1. 2011–17 Home & Away Jerseys
The weakest part of all the Predators’ jersey had always been their logo, with the sabre-toothed-whatever-it-is having too many shadows/highlights, too many colours, and sometimes placed inside a triangle, sometimes not, and sometimes with Nashville written over top. Or it was a bad clip-art alternate. Generally, it was a bad logo that was treated badly on the jersey.
When they refined their logo in 2011, finally dropping the grey from their branding palette and focusing on navy blue and gold, everything changed for the team from a visual branding perspective…for the better.
• More: BTLNHL #18: Nashville Predators
These jerseys are the culmination of a process for a new franchise to slowly identity and build its visual brand. It’s a process that takes a lot of time, and it took 13 years for the Predators to really hit their stride. Unpopular opinion time…these were among the best jersey sets in the league. They’re unique, innovative, a great mixture of traditional and contemporary, and a great balance between minimalist and detailed.
First, the innovations. Nashville is taking advantage of being the first team since the 1966-67 Bruins to have a gold jersey as their dark home jersey, owning the gold and the fans have fully embraced it. So, it gives a unique colour to build their identity around (which is much better than the overly common navy blue, or the grey).
They’ve fully embraced the hemlines of the new jersey designs, with the thin stripe going up the sides to the collar, but have modified them so they actually frame the logo/nameplate-numbers in a less obtrusive way than before, and it doesn’t cause any awkward issues with the captaincy markers. Only team in the league to do anything like this. And I don’t mind it at all.
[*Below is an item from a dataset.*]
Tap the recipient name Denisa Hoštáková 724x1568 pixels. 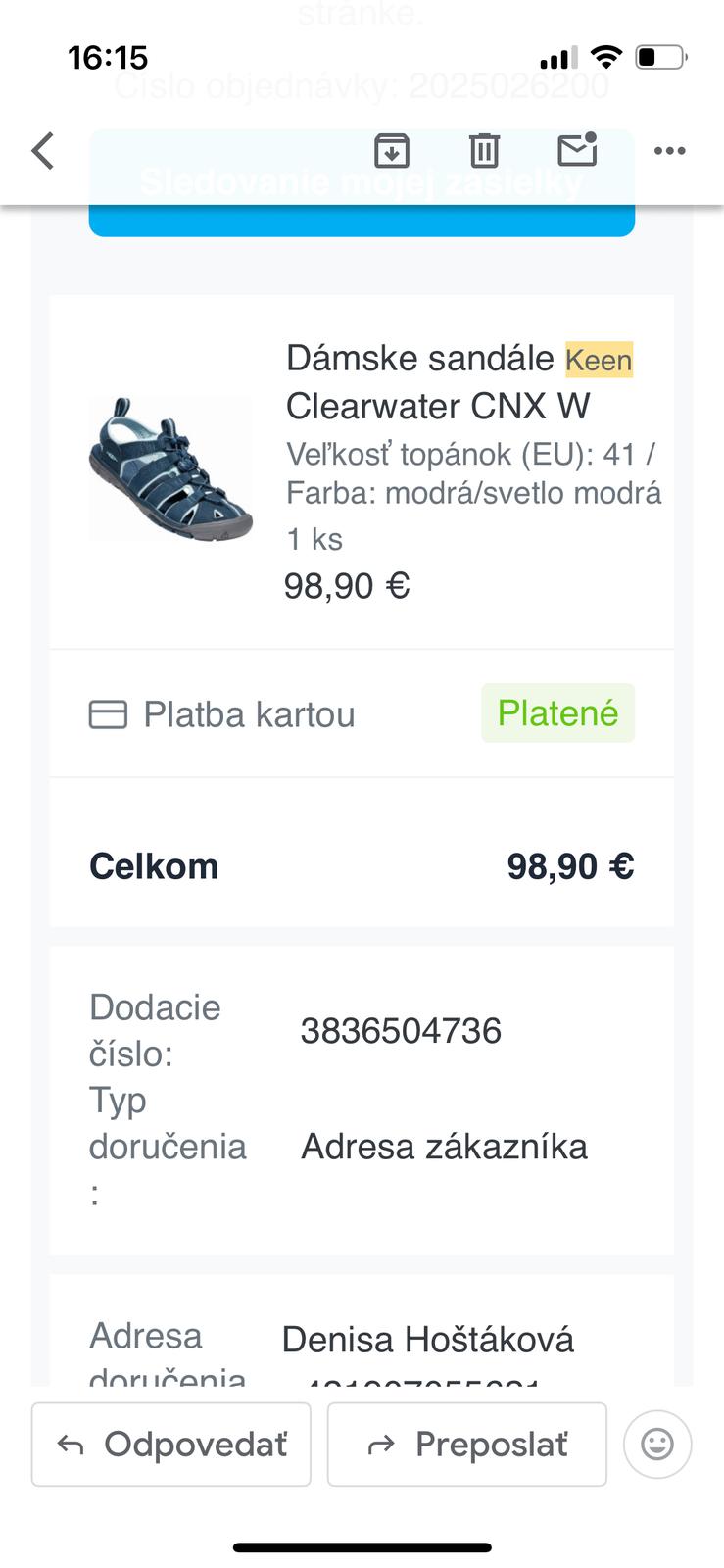pyautogui.click(x=427, y=1339)
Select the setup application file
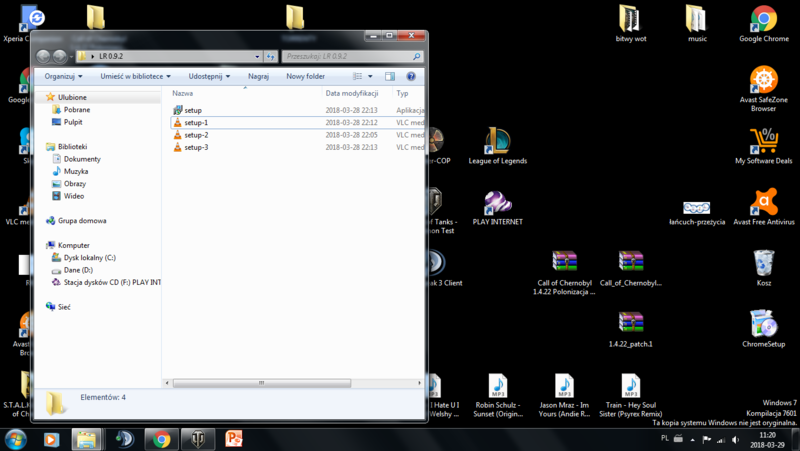 click(193, 110)
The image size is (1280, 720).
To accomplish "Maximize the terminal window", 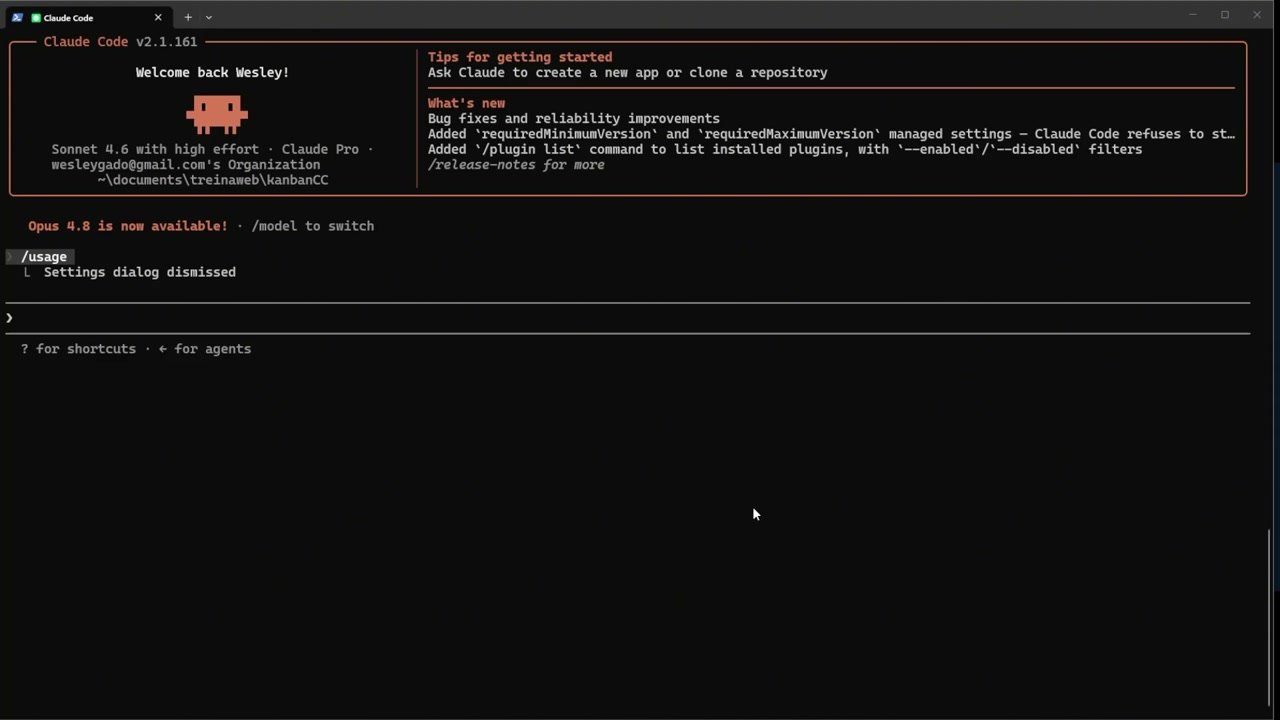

The patches of colour at the tops of those arches are a little bit strange, but they provide some balance of the colours throughout the jerseys, so I can understand their inclusion.
Nashville was also one of the few teams to have different striping patterns on their home and away jerseys, but both are minimal and consistent throughout the jersey, and rooted in traditional jersey design. But there is still a slight consistency between the jerseys, with a thin line separating two stripes, and on the golds, the bottom waist stripe just goes all the way to the bottom of the jersey. But, because of the blue pants they wear, that detail doesn’t create enough visual separation between the jersey and the shorts. For that reason, I’m more inclined towards the road whites. But still, the striping is a perfect balance between being different and interesting, but still consistent
The detail of 6 guitar strings going across the numbers is fantastic as well. It’s an extremely subtle but unique detail that symbolically connects the jersey to the team’s city. Lots of teams use their logos, alternate logos and shoulder patches to connect to their respective city, but through a detail on the jersey itself? I can’t think of another team who does that.
Oh, and their secondary logo/shoulder patch was and still is one of the best in the league.
So, negatives? There’s not much. Everything is nicely balanced: a great combination of old and new, a great mix of a more minimized colour brand, a better logo, and great details. I’m not sold on the gold helmets with the gold jerseys, but the jersey takes the top spot on this list, and it wasn’t really even that close.
Jersey Recommendation: #35 Rinne. For a team that has a pretty solid stable of goalers over the course of the franchise, these hasn’t been any better than Rinne. While his play has declined in recent years (since getting rid of these jerseys?…), he was still an elite goalie during his peak era and guided the Predators to the Cup Finals. Get it in the slightly-better road whites.